Credit: Brad Gregg

From Kanye West’s sex tape with some Kim Kardashian doppelgänger to Mitt Romney’s “47 percent” tape, several such recordings surfaced last month — including one featuring leaders of the State Chamber of Oklahoma.

In the recording, chamber President and CEO Fred Morgan and chamber COO Chad Warmington talk politics at a July 17 meeting on Northeastern State University’s Broken Arrow campus.

The recording was posted online by OK SAFE, also known as Oklahomans for Sovereignty and Free Enterprise, which the Southern Poverty Law Center has identified as a so-called patriot group.

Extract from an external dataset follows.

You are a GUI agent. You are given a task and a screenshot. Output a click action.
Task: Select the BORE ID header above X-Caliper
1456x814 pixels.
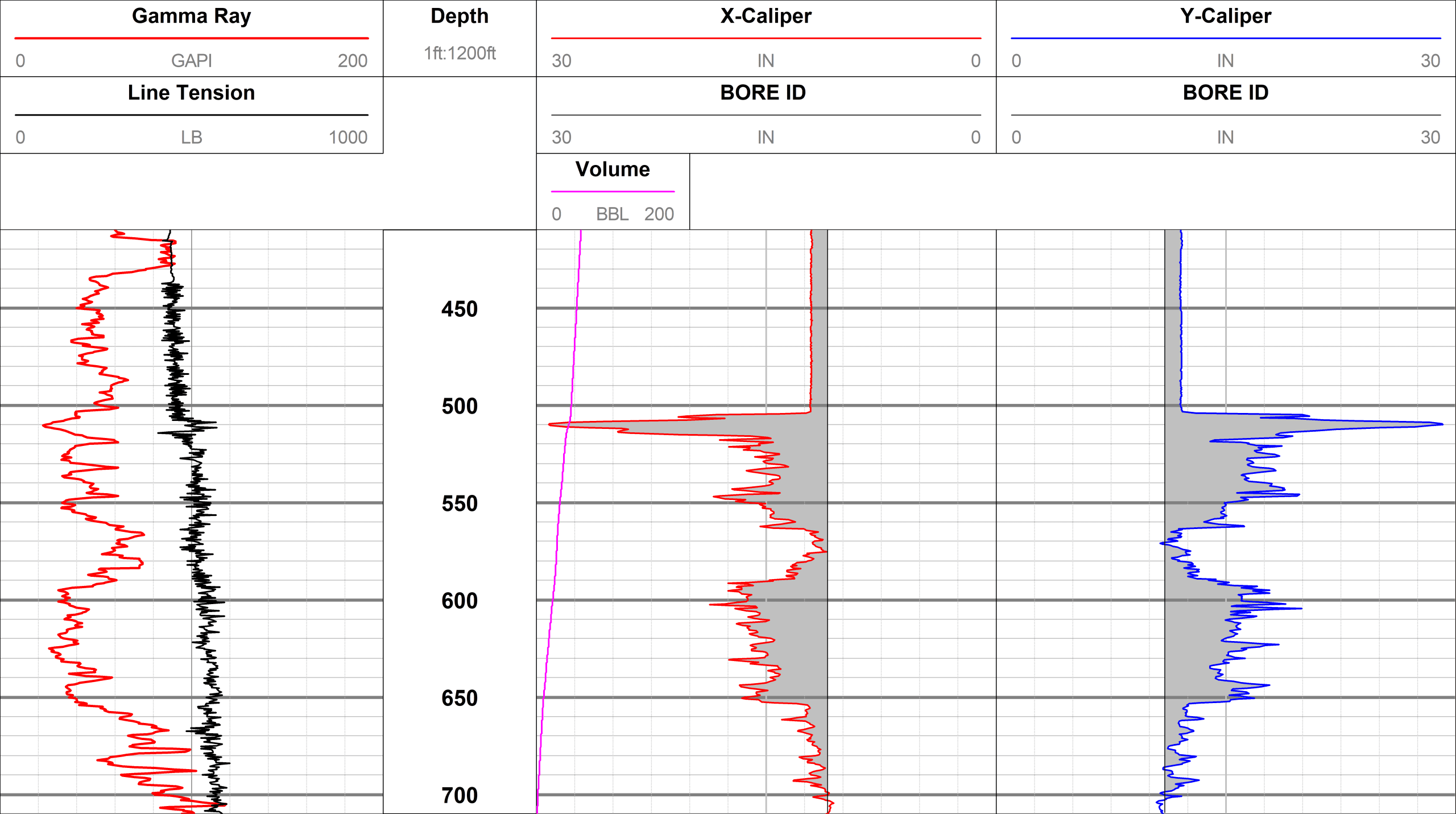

The recording doesn’t have anything too questionable. There are no baby-eating or “Hail Satan!” pronouncements, damn the luck. For the most part, the pair discuss lobbying at the state Capitol.

Oh, but all that tax-cut stuff the Legislature was divided over last session? Doesn’t matter.

“The Legislature spends a lot of time talking about things that just don’t matter — I mean, they want to talk about tax cuts and all that stuff,” Warmington said. “If there aren’t even jobs, why don’t we worry about getting people into the jobs first, before we worry about the tax cuts, you know?” A bit later, Warmington adds that tax cuts are important, but that the chamber needs to refocus legislators on education issues.

On the recording, he also defended the chamber’s recent move to evaluate appellate judges based on rulings that affect businesses, an idea that a few legislators assailed as an attempt to intimidate the judiciary.

“We spend all our time to recruit good business candidates, we get them elected, we get them educated, we get them to vote the right way on a bill, and then the bill goes to the [state] Supreme Court and gets struck down,” Warmington said.

“So we figured, we’ve got some work to do making sure that the business community and the
elected — and the people that vote — understand who these judges are.
... All we’re going to do is provide some criteria by which you [can
evaluate] judges. So, that’s what we’re doing there.”

Oh, so that’s what they’re doing there.